Text and item location entries
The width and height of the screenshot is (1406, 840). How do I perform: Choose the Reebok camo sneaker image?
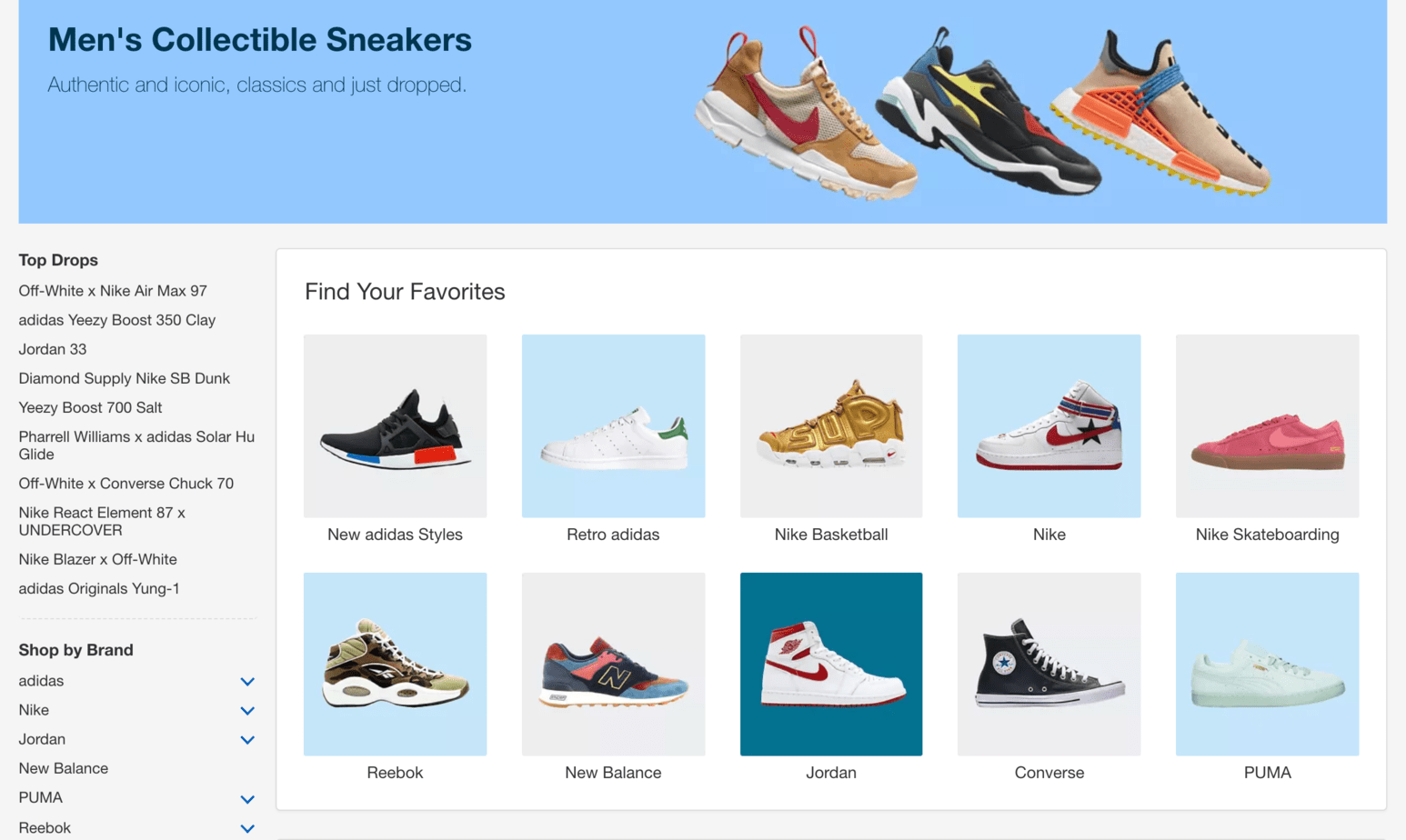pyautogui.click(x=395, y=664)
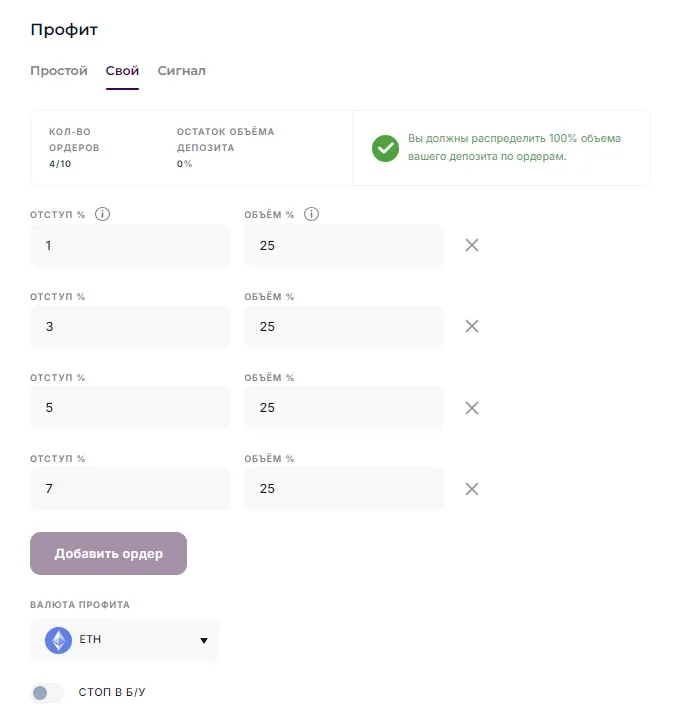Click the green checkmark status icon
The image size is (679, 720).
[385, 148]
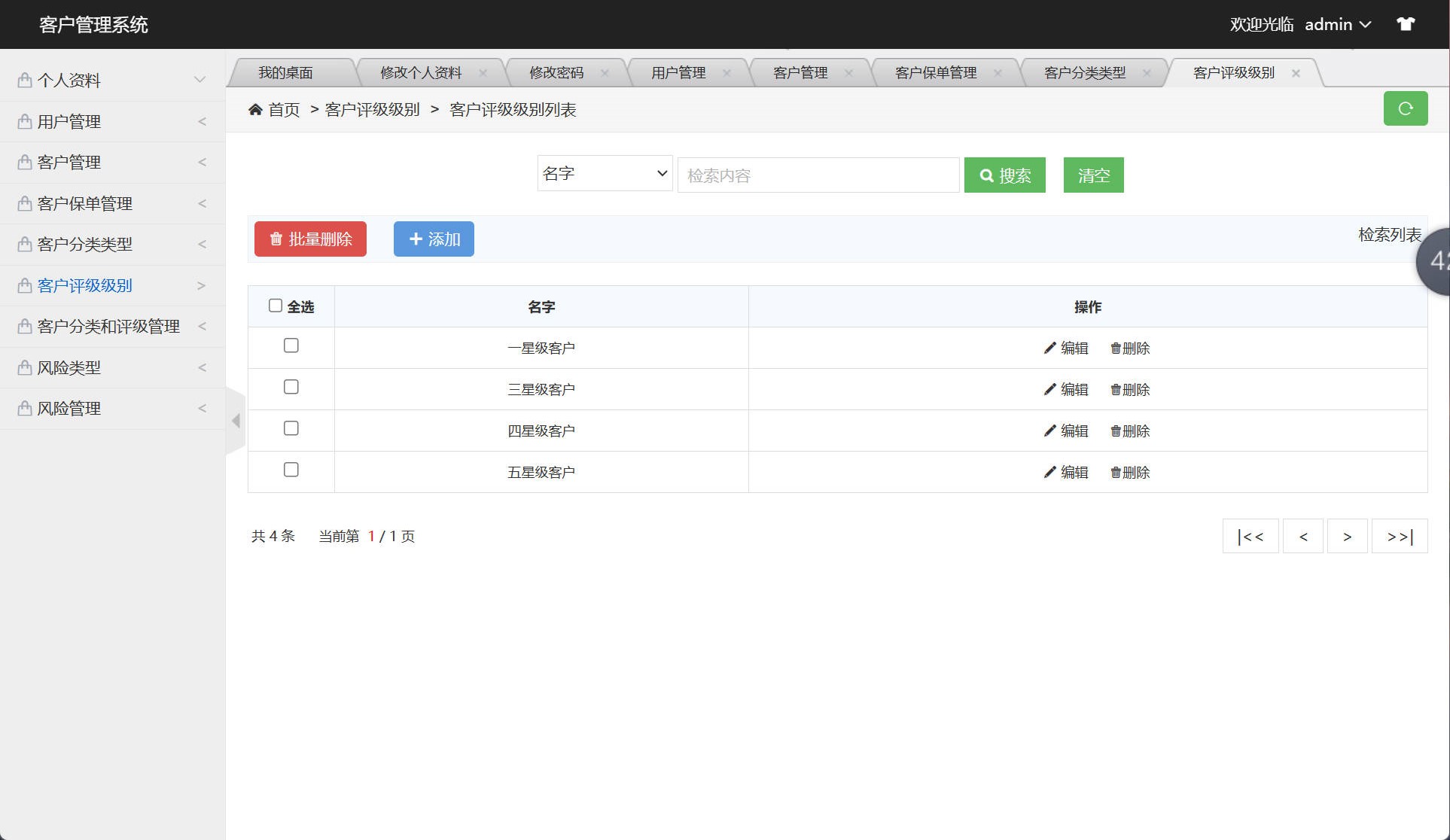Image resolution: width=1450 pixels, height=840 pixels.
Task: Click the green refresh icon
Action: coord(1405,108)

WHAT THIS TASK INVOLVES ▸
Reproduce all of these entries line for line, leaving out the pictures.

TASK RESULT ▸
The width and height of the screenshot is (1406, 840). How do I perform: Choose the Reebok camo sneaker image?
pyautogui.click(x=395, y=664)
Click the green checkmark status icon
The image size is (679, 720).
[385, 148]
Image resolution: width=1450 pixels, height=840 pixels.
Task: Click the green refresh icon
Action: coord(1405,108)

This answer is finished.